Weitere Schüler:innen kommen auf die Bühne, in Gruppen, fordern sie auf endlich zu spielen, sie wendet sich ratlos an das Publikum: spielen? Ja, was? Eine ganze Horde von Schüler:innen stürmt auf die Bühne, brüllen sie an, sie solle endlich spielen. Die Schülerin bricht auf der Bühne zusammen, die Gruppe verschwindet, der Vorhang schließt sich, öffnet sich dann wieder und wir sind auf Klassenfahrt. Es geht in die Schweiz, in ein Hotel.
Dort treffen sich Schüler:innen aus drei verschiedenen Schulen: Hauptschüler:innen, Gymnasiast:innen, Schüler:innen einer Privatschule.

Lebenswelten prallen aufeinander. Ausgehend von Konzepten der Commedia dell’Arte und deren Weiterentwicklung in moderne Formen der Schauspielästhetik erscheinen schrille, überzeichnete Figuren auf der Bühne, laut und überdreht, stets übertrieben. In dieser Welt taucht ein Spielleiter auf, unheimlich, ganz in Schwarz, mit Maske, oder ist es eher ein Zauberer, vielleicht doch ein Avatar und er kann sogar die Schüler:innen an- und abschalten, weil er ihnen Challenges auferlegt.

Ein Spiel beginnt, zunehmend parodistisch- splatterartig, in dem die Schüler:innen Aufgaben ausführen müssen, ohne diese zu hinterfragen, sie tun es einfach, manchmal wie fremdgesteuert und die Herausforderungen werden zunehmend gefährlicher, bis dahin, dass eine Schülerin einer anderen Schülerin eine Hand abhacken soll. Wo soll das alles nur enden? Ein Schrei. Es geht weiter. Der Mann in Schwarz mit Maske kommt erneut ins Spiel, weil eine Schülerin es nicht mehr aushält, sie will aussteigen aus diesem Spiel, und der Avatar befiehlt einer versnobten Internatsschülerin in Badelatschen, mit chinesischem Sonnenschirm in Rot die Aussteigerin, eine Hauptschülerin, zu bestrafen durch Tod mit dem Säbel. Entsetzen.

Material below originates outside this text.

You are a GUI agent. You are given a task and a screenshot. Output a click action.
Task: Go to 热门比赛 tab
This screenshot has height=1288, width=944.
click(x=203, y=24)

Der Vorhang geht zu. Die Schauspielerin vom Beginn des Stückes kommt erneut auf die Bühne, setzt sich allein an die Rampe, sagt nichts, bläst Seifenblasen ins Publikum, währenddessen alle Figuren der Challenges nacheinander auf die Bühne kommen, sich ebenso neben sie auf die Rampe setzen, stumm, still, Seifenblasen schweben Richtung Publikum.
War es ein schlechter Traum? Wahnvorstellungen? Kopfkino? Social Media Life of average pupils?
Fantasiewelten aus einem ChatGPT-Script?
Die Protagonistin, eine Figur, immer noch ohne Namen, steht auf, sagt, dass sie jetzt keine Lust mehr habe, verlässt die Bühne und alle Figuren folgen ihr. Stumm.
Ende.

Red Whale Challenge, so der Titel des Stücks, ist eine Eigenproduktion des DS-Kurses der Jahrgangsstufe 12 unter der Leitung des DS-Lehrers Thomas Baumann.

Neben einem intensiven Applaus breitete sich im Publikum eine Stimmung aus Ratlosigkeit und Unverständnis aus.

P.S.: Ganz besonders bedanken sich die DS-Kurse bei Nicolas Moll, noch Schüler am Burggymnasium, jetzige Jahrgangsstufe 13, für seine großartige Unterstützung in Form von Licht- und Tonregie.

Thomas Baumann

 

Ein Beitrag zu den Aufführungen erschien auch in der Wetterauer Zeitung am 25.07.2023.